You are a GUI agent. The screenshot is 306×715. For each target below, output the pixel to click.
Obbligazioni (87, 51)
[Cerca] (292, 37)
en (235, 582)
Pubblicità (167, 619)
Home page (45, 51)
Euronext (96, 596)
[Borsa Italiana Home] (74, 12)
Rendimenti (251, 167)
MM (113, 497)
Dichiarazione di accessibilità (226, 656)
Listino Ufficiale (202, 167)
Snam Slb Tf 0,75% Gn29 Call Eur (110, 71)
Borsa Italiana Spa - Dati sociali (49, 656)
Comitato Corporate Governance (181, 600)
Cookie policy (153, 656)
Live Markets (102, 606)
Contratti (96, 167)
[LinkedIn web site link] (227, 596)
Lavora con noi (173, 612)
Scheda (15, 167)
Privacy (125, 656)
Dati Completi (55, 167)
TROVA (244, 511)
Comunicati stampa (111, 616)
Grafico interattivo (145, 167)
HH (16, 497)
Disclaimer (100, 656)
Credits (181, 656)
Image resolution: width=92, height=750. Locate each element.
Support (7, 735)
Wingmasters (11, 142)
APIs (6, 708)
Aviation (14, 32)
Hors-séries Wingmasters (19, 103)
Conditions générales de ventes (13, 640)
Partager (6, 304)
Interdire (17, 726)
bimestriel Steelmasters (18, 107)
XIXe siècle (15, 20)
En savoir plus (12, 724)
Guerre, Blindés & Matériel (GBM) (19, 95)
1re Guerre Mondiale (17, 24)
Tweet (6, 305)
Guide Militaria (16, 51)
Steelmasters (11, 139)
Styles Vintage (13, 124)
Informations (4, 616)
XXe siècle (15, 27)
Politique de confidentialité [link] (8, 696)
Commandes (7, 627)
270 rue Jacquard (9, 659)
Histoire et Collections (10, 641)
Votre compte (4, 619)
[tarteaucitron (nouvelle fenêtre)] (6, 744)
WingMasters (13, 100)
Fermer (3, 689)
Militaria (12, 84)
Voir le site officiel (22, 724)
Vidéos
+--
== REQUIRED TASK ==
Select every line in the entries above that contains the word "each". Case counts.

== SOLUTION TO THIS TASK ==
You are a GUI agent. The screenshot is 306×715. For each target below, output the pixel to click.
Image resolution: width=92, height=750. Locate each element.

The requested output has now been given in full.